In this study, we aimed to demonstrate the neuroprotective effects of naringin on memory function, the total number and density of Aβ plaques, and the volume of the hippocampal CA1 region in a scopolamine (SCO)-induced AD model in rats.

Forty male Wistar rats were randomly divided into the following groups: A control group, a saline + SCO (3 mg/kg) group (pretreated with 200 µL saline), and 3 treatment groups receiving naringin at doses of 50 mg/kg/day + SCO, 100 mg/kg/day + SCO, and 200 mg/kg/day + SCO (pretreated with 50, 100, or 200 mg/kg of naringin) for 14 consecutive days via intraperitoneal (IP) injection. After the 14-day pretreatment period, the saline + SCO and 3 naringin treatment groups received SCO (3 mg/kg) to induce an AD-like condition. Memory function was assessed using the inhibitory passive avoidance test. Following brain harvesting, paraffin-embedded coronal brain slices were stained with Congo red, and the density and the total number of Aβ plaques and the volume of the hippocampal CA1 area were estimated using unbiased stereological techniques.

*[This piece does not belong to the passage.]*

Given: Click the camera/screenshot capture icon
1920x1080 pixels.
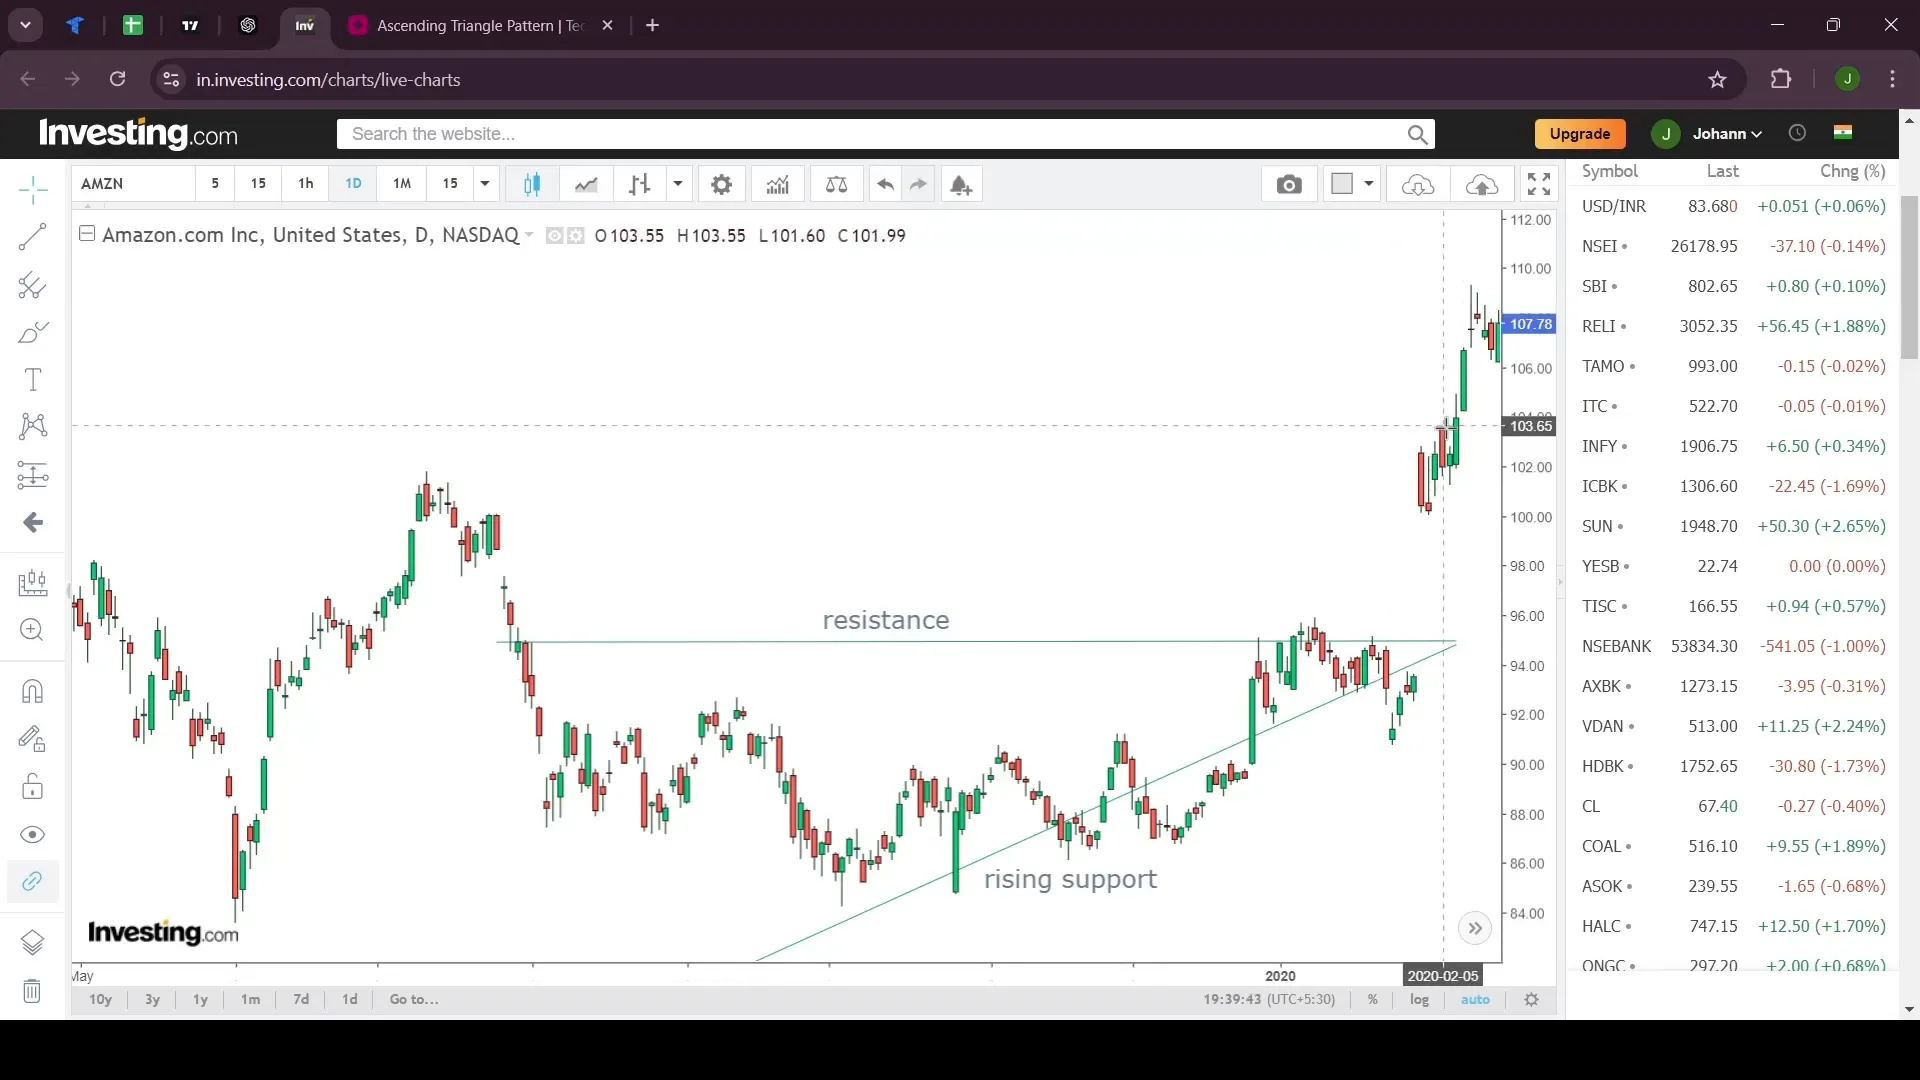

The results indicated that naringin significantly improved memory function, with the most pronounced effect observed in the naringin 200 mg/kg + SCO group. Stereological analysis revealed that SCO reduced the volume of the hippocampal CA1 area and increased the total number and density of Aβ plaques. Pretreatment with naringin significantly restored the hippocampal CA1 volume in the 200 mg/kg + SCO group compared to the saline + SCO group. Additionally, naringin reduced the total number and density of Aβ plaques, with the most significant decrease observed in the 200 mg/kg + SCO group.

Naringin restored memory function and the volume of the hippocampal CA1 region while reducing the total number and density of Aβ plaques in a SCO-induced AD model in rats. This stereological study complements previous molecular research on naringin’s neuroprotective effects in AD-like pathogenesis.